• **To-do item**: Convert every line of the rows below into a JSON list of strings, with one string per line and blank lines omitted.

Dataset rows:
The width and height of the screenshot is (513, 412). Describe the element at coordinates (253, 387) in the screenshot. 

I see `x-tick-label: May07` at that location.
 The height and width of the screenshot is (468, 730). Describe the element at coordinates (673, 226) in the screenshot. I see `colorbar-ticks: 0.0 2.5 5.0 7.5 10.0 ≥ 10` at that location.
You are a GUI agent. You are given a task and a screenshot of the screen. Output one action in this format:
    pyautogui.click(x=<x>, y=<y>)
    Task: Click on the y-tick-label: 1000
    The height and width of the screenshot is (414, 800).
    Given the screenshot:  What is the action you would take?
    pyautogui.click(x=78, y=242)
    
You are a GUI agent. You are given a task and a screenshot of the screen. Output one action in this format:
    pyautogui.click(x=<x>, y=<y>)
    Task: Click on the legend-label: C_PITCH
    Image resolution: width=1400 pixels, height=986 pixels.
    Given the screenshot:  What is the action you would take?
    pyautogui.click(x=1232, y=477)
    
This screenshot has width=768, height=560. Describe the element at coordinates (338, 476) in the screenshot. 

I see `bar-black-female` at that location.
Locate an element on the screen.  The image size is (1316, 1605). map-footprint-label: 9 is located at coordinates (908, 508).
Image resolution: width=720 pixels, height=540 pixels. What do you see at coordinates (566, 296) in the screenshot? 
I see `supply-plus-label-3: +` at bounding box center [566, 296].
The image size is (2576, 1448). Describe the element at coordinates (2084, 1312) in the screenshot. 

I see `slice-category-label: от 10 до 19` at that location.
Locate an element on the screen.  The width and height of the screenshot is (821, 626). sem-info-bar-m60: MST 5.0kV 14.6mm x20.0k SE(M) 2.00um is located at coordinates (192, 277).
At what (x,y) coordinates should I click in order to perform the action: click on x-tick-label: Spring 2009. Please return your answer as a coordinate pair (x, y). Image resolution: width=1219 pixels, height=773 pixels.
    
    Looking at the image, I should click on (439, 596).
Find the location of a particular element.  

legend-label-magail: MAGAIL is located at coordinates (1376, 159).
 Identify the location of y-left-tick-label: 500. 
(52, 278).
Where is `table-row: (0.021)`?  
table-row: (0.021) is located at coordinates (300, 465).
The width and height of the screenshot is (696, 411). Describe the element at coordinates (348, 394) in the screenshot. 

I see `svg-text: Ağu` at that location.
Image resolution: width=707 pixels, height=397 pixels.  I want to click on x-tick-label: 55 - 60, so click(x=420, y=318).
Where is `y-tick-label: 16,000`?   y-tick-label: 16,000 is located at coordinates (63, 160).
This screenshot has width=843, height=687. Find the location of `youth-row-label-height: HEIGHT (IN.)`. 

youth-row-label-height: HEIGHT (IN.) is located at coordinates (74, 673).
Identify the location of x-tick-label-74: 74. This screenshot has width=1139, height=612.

• **Exercise response**:
[
  "The width and height of the screenshot is (513, 412). Describe the element at coordinates (253, 387) in the screenshot. ",
  "I see `x-tick-label: May07` at that location.",
  " The height and width of the screenshot is (468, 730). Describe the element at coordinates (673, 226) in the screenshot. I see `colorbar-ticks: 0.0 2.5 5.0 7.5 10.0 ≥ 10` at that location.",
  "You are a GUI agent. You are given a task and a screenshot of the screen. Output one action in this format:",
  "    pyautogui.click(x=<x>, y=<y>)",
  "    Task: Click on the y-tick-label: 1000",
  "    The height and width of the screenshot is (414, 800).",
  "    Given the screenshot:  What is the action you would take?",
  "    pyautogui.click(x=78, y=242)",
  "You are a GUI agent. You are given a task and a screenshot of the screen. Output one action in this format:",
  "    pyautogui.click(x=<x>, y=<y>)",
  "    Task: Click on the legend-label: C_PITCH",
  "    Image resolution: width=1400 pixels, height=986 pixels.",
  "    Given the screenshot:  What is the action you would take?",
  "    pyautogui.click(x=1232, y=477)",
  "This screenshot has width=768, height=560. Describe the element at coordinates (338, 476) in the screenshot. ",
  "I see `bar-black-female` at that location.",
  "Locate an element on the screen.  The image size is (1316, 1605). map-footprint-label: 9 is located at coordinates (908, 508).",
  "Image resolution: width=720 pixels, height=540 pixels. What do you see at coordinates (566, 296) in the screenshot? ",
  "I see `supply-plus-label-3: +` at bounding box center [566, 296].",
  "The image size is (2576, 1448). Describe the element at coordinates (2084, 1312) in the screenshot. ",
  "I see `slice-category-label: от 10 до 19` at that location.",
  "Locate an element on the screen.  The width and height of the screenshot is (821, 626). sem-info-bar-m60: MST 5.0kV 14.6mm x20.0k SE(M) 2.00um is located at coordinates (192, 277).",
  "At what (x,y) coordinates should I click in order to perform the action: click on x-tick-label: Spring 2009. Please return your answer as a coordinate pair (x, y). Image resolution: width=1219 pixels, height=773 pixels.",
  "    Looking at the image, I should click on (439, 596).",
  "Find the location of a particular element.  ",
  "legend-label-magail: MAGAIL is located at coordinates (1376, 159).",
  " Identify the location of y-left-tick-label: 500. ",
  "(52, 278).",
  "Where is `table-row: (0.021)`?  ",
  "table-row: (0.021) is located at coordinates (300, 465).",
  "The width and height of the screenshot is (696, 411). Describe the element at coordinates (348, 394) in the screenshot. ",
  "I see `svg-text: Ağu` at that location.",
  "Image resolution: width=707 pixels, height=397 pixels.  I want to click on x-tick-label: 55 - 60, so click(x=420, y=318).",
  "Where is `y-tick-label: 16,000`?   y-tick-label: 16,000 is located at coordinates (63, 160).",
  "This screenshot has width=843, height=687. Find the location of `youth-row-label-height: HEIGHT (IN.)`. ",
  "youth-row-label-height: HEIGHT (IN.) is located at coordinates (74, 673).",
  "Identify the location of x-tick-label-74: 74. This screenshot has width=1139, height=612."
]